Recorded data:
* * * * * * * * *

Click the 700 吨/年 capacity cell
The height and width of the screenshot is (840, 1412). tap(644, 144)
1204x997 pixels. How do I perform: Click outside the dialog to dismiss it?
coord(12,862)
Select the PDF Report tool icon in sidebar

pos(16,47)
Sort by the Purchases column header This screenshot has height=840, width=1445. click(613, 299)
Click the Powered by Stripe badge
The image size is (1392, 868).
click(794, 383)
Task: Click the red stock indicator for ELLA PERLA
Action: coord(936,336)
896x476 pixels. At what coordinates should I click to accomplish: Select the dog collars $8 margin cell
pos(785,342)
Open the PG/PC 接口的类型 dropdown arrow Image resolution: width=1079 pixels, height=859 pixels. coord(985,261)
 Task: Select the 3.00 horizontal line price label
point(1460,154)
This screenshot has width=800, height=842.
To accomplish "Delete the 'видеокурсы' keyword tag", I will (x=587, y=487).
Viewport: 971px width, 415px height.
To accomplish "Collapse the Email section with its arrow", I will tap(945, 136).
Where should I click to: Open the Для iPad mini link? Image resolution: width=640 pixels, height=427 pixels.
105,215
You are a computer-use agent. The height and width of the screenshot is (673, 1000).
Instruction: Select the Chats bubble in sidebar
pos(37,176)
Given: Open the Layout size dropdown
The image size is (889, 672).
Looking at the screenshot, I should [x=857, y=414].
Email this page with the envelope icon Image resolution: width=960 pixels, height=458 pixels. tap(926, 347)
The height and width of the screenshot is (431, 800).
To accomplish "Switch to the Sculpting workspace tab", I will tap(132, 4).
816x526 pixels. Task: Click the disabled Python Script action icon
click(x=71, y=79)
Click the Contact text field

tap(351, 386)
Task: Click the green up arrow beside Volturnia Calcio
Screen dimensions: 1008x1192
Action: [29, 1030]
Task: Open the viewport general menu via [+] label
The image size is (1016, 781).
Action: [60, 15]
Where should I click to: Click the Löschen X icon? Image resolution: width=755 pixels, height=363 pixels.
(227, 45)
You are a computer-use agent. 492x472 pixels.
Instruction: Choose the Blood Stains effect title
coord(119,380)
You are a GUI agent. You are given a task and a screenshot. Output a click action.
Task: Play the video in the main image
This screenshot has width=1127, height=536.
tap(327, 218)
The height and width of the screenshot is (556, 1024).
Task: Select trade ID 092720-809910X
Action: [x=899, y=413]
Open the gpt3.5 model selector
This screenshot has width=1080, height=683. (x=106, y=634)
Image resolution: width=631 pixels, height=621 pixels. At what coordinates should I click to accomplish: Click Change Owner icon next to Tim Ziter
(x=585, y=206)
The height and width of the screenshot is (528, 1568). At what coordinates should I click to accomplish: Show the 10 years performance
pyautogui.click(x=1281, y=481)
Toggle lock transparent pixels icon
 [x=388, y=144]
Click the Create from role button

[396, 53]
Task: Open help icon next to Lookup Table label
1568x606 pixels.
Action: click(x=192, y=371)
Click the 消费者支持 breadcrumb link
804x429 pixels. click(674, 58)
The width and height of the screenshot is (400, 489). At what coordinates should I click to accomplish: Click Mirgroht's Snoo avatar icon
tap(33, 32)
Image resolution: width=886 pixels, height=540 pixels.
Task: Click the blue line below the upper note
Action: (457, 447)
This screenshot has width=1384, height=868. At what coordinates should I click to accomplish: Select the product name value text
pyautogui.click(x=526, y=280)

* * * * * * * * *

Required action: Reproduce each record exactly as it appears.

Final answer:
Click the 700 吨/年 capacity cell
The height and width of the screenshot is (840, 1412). tap(644, 144)
1204x997 pixels. How do I perform: Click outside the dialog to dismiss it?
coord(12,862)
Select the PDF Report tool icon in sidebar

pos(16,47)
Sort by the Purchases column header This screenshot has height=840, width=1445. click(613, 299)
Click the Powered by Stripe badge
The image size is (1392, 868).
click(794, 383)
Task: Click the red stock indicator for ELLA PERLA
Action: coord(936,336)
896x476 pixels. At what coordinates should I click to accomplish: Select the dog collars $8 margin cell
pos(785,342)
Open the PG/PC 接口的类型 dropdown arrow Image resolution: width=1079 pixels, height=859 pixels. coord(985,261)
 Task: Select the 3.00 horizontal line price label
point(1460,154)
This screenshot has width=800, height=842.
To accomplish "Delete the 'видеокурсы' keyword tag", I will (x=587, y=487).
Viewport: 971px width, 415px height.
To accomplish "Collapse the Email section with its arrow", I will tap(945, 136).
Where should I click to: Open the Для iPad mini link? Image resolution: width=640 pixels, height=427 pixels.
105,215
You are a computer-use agent. The height and width of the screenshot is (673, 1000).
Instruction: Select the Chats bubble in sidebar
pos(37,176)
Given: Open the Layout size dropdown
The image size is (889, 672).
Looking at the screenshot, I should [x=857, y=414].
Email this page with the envelope icon Image resolution: width=960 pixels, height=458 pixels. tap(926, 347)
The height and width of the screenshot is (431, 800).
To accomplish "Switch to the Sculpting workspace tab", I will tap(132, 4).
816x526 pixels. Task: Click the disabled Python Script action icon
click(x=71, y=79)
Click the Contact text field

tap(351, 386)
Task: Click the green up arrow beside Volturnia Calcio
Screen dimensions: 1008x1192
Action: [29, 1030]
Task: Open the viewport general menu via [+] label
The image size is (1016, 781).
Action: [60, 15]
Where should I click to: Click the Löschen X icon? Image resolution: width=755 pixels, height=363 pixels.
(227, 45)
You are a computer-use agent. 492x472 pixels.
Instruction: Choose the Blood Stains effect title
coord(119,380)
You are a GUI agent. You are given a task and a screenshot. Output a click action.
Task: Play the video in the main image
This screenshot has width=1127, height=536.
tap(327, 218)
The height and width of the screenshot is (556, 1024).
Task: Select trade ID 092720-809910X
Action: [x=899, y=413]
Open the gpt3.5 model selector
This screenshot has width=1080, height=683. (x=106, y=634)
Image resolution: width=631 pixels, height=621 pixels. At what coordinates should I click to accomplish: Click Change Owner icon next to Tim Ziter
(x=585, y=206)
The height and width of the screenshot is (528, 1568). At what coordinates should I click to accomplish: Show the 10 years performance
pyautogui.click(x=1281, y=481)
Toggle lock transparent pixels icon
 [x=388, y=144]
Click the Create from role button

[396, 53]
Task: Open help icon next to Lookup Table label
1568x606 pixels.
Action: click(x=192, y=371)
Click the 消费者支持 breadcrumb link
804x429 pixels. click(674, 58)
The width and height of the screenshot is (400, 489). At what coordinates should I click to accomplish: Click Mirgroht's Snoo avatar icon
tap(33, 32)
Image resolution: width=886 pixels, height=540 pixels.
Task: Click the blue line below the upper note
Action: (457, 447)
This screenshot has width=1384, height=868. At what coordinates should I click to accomplish: Select the product name value text
pyautogui.click(x=526, y=280)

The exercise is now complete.